### TEXT SEGMENT:
□ □ □ □ □ □ □
More than 150 viewers submitted complains to the Federal Communications Commission (FCC) to express their outrage about Miley Cyrus' raunchy performance at last month's MTV Video Music Awards, and to request the actress and the network receive punishment for it.
The FCC released the complaints due to a Freedom of Information Act (FOIA) request on behalf of The Smoking Gun website, which posted "the highlights" online. The viewers' identities have been protected by the FCC, but their comments reveal a great deal of anger.
A viewer who identified as Christian commented, "She has shown what she is acting like a devil flicking that tongue as deamons [sic] do. Shame on her and MTV. They should all be fined for this broadcast."
One complaintant wrote, "Had I wanted my family to see a hooker perform a live sex show, I would have taken her to Tijuana," calling the event "a third rate exhibition of what a pedophile would like to see during a child pornography live show."
Calling the FCC to fine Cyrus or the network, one person threatened to call their senators and congressmen if the agency does not impose fines.
"If the FCC doesn't fine the network, then the FCC doesn't have any business using my tax money for anything at all."
□ □ □ □ □ □ □
### SOURCE MATERIAL:
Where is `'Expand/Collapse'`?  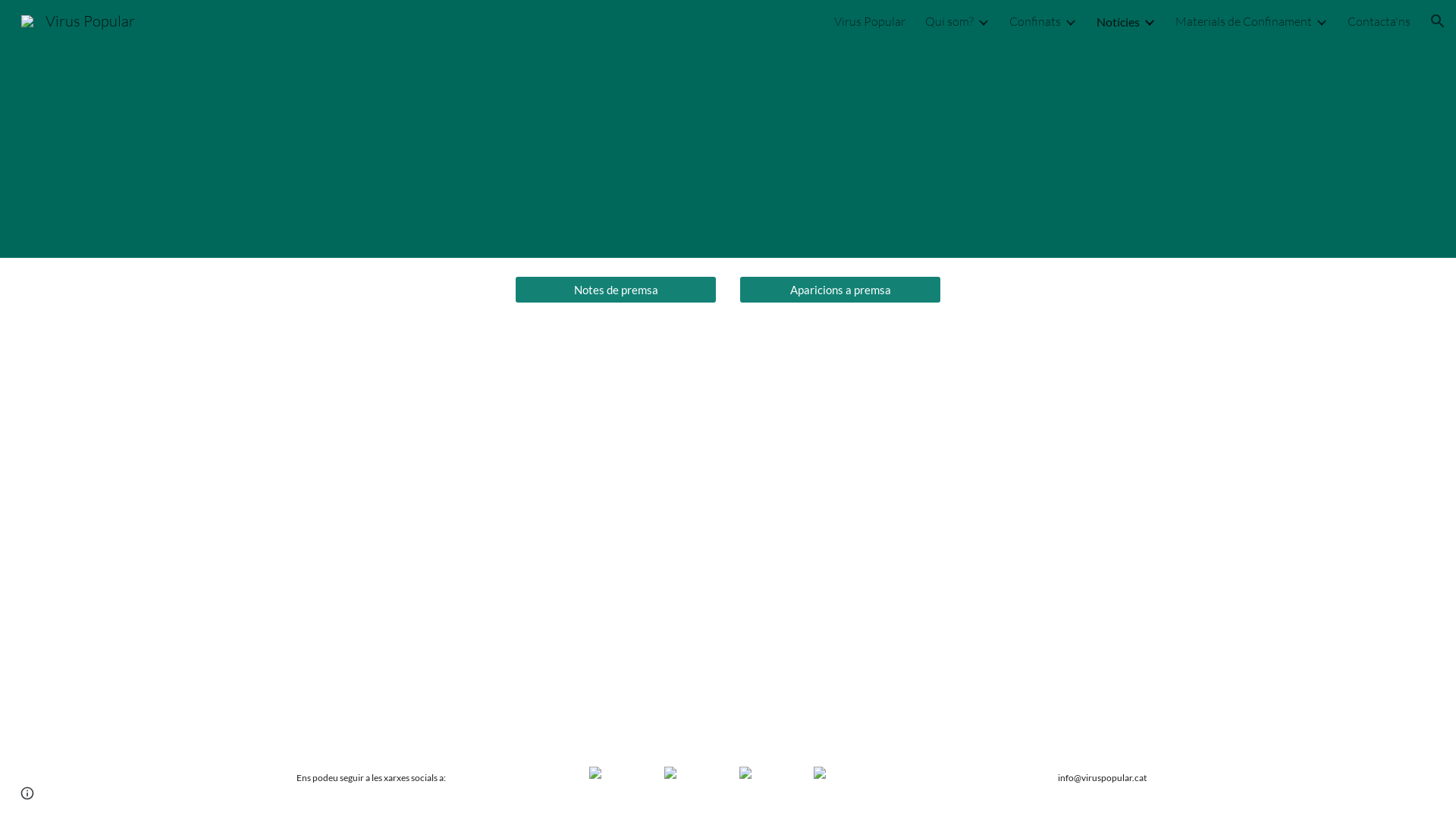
□ □ □ □ □ □ □
### BRIEF 1:
According to the report on viewer complaints about the Miley Cyrus performance, which website made the Freedom of Information Act request that led the FCC to release the complaints?
### BRIEF 2:
In the report on the FCC complaints, swap "senators" for "governors" and write out the passage again, starting at "A viewer who" and ending at "not impose fines.".
### BRIEF 3:
Extend the report on viewer complaints to the FCC about the Miley Cyrus awards performance, picking up after its final sentence.

### RIGHT ANSWER 1:
The Smoking Gun website.

### RIGHT ANSWER 2:
A viewer who identified as Christian commented, "She has shown what she is acting like a devil flicking that tongue as deamons [sic] do. Shame on her and MTV. They should all be fined for this broadcast."
One complaintant wrote, "Had I wanted my family to see a hooker perform a live sex show, I would have taken her to Tijuana," calling the event "a third rate exhibition of what a pedophile would like to see during a child pornography live show."
Calling the FCC to fine Cyrus or the network, one person threatened to call their governors and congressmen if the agency does not impose fines.

### RIGHT ANSWER 3:
A subsequent viewer complianed to the FCC that "The sexualization of American girls is rampant, and to put this kind of show on in a viewing time, on a weekend, when young girls and boys are watching their 'idols' is reprehensible." This person added that Cyrus "needs to be detoxed," and suggested a year's restitution in a convent.
Another complaintant who also suggested a hefty fine for the former Disney star, said, "Her actions were suggestive and pornographic and I am shocked and appalled that the FCC wasn't more involved to NOT ALLOW this kind of performance."
Penny Young Nance, president of Concerned Women For America and former special advisor to the FCC on media and social issues, suggested a national boycott of MTV in response to Cyrus' performance. She decried the fact that the show happened on Aug. 26, the anniversary of the 19th Amendment to the Constitution, which granted women the right to vote. "Miley needs to know that in fact, she can stop, and she should," Nance wrote.
Adam Holz, senior associate editor at Focus on the Family's pop culture review site Plugged In, argued that Cyrus' view of freedom fits "in license territory, not liberty territory." He cited Peter's first epistle, saying, "a man is a slave to whatever has mastered him. She and everybody else in the video are enslaved to a view of sexuality," he told CP in June.
Recently, Cyrus has gained even more attention with her hit video, "Wrecking Ball," which amassed 106 million views on YouTube.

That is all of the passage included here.